Michael HOGGARD, Appellant,
v.
James PURKETT, Superintendent, Appellee.

No. 93-2403.

United States Court of Appeals,
Eighth Circuit.

Submitted Feb. 15, 1994.
Decided July 14, 1994.

R. Greg Bailey, St. Louis, MO, for appellant.

John Simon, Jefferson City, MO, for appellee.

Before BOWMAN, HANSEN, and MORRIS SHEPPARD ARNOLD, Circuit Judges.

HANSEN, Circuit Judge.

1

Michael Hoggard appeals the district court's1 order denying his motion for appointment of counsel in his habeas corpus action filed pursuant to 28 U.S.C. Sec. 2254. Hoggard argues that there should be a constitutional right to counsel in habeas proceedings and that the district court abused its discretion by refusing to appoint counsel in this case. We affirm.

2

On February 27, 1991, Hoggard entered a plea of guilty in the circuit court of St. Louis County, Missouri, to five state charges of felony stealing, passing bad checks, and passing bad checks as a persistent offender. He was sentenced to ten years of imprisonment. Hoggard filed neither a direct appeal nor a motion for state post-conviction relief under Missouri Rule of Criminal Procedure 24.035. In July 1991, Hoggard belatedly attempted to appeal the judgment by filing a motion for leave to file notice of appeal out of time, but the Missouri Court of Appeals denied the motion.

3

On June 5, 1992, Hoggard filed a petition pursuant to 28 U.S.C. Sec. 2254 for a writ of habeas corpus in federal district court, alleging that the state denied him his right to due process, that he received ineffective assistance of counsel, and that he did not enter knowing and voluntary pleas of guilty. Hoggard filed a motion for court-appointed counsel. The district court, adopting the report and recommendation of the magistrate judge, denied Hoggard's motion for appointment of counsel and denied Hoggard's habeas petition without an evidentiary hearing after determining that Hoggard had procedurally defaulted each of his asserted grounds for relief. Now represented by counsel, Hoggard appeals the district court's denial of his motion for appointment of counsel.

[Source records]
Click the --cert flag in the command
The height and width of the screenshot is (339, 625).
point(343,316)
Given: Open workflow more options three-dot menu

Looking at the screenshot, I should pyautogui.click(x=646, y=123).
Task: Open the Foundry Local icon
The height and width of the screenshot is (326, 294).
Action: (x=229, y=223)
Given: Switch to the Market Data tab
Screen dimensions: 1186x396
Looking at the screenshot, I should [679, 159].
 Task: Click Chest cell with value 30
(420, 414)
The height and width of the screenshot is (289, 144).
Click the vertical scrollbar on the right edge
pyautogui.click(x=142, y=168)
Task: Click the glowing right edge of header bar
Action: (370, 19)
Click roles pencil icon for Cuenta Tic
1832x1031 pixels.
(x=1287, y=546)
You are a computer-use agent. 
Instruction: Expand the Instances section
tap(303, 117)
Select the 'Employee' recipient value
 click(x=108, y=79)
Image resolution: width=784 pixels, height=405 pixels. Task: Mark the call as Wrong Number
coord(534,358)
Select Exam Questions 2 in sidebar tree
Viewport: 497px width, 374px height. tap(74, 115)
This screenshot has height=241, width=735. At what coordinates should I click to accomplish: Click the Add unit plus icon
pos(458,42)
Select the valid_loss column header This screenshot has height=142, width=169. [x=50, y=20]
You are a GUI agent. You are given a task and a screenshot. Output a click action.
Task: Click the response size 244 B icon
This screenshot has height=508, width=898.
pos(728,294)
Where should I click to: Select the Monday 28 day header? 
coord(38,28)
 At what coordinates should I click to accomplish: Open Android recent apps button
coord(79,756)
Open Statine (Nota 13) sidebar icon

**PROBLEMS TO SOLVE**
a. Answer these questions about the court opinion:
(i) On what date was the case decided?
(ii) What prison sentence did Hoggard receive?
(iii) On what date did Hoggard file his habeas corpus petition in federal district court?
b. Please translate this sentence from the court opinion into Spanish: "Hoggard filed a motion for court-appointed counsel."
c. List every date that appears in the court opinion.
The listing has no connection to the court opinion.

**SOLUTIONS BELOW**
a.
(i) July 14, 1994.
(ii) Ten years of imprisonment.
(iii) June 5, 1992.

b. Hoggard presentó una moción para que el tribunal le designara un abogado.

c.
February 15, 1994
July 14, 1994
February 27, 1991
July 1991
June 5, 1992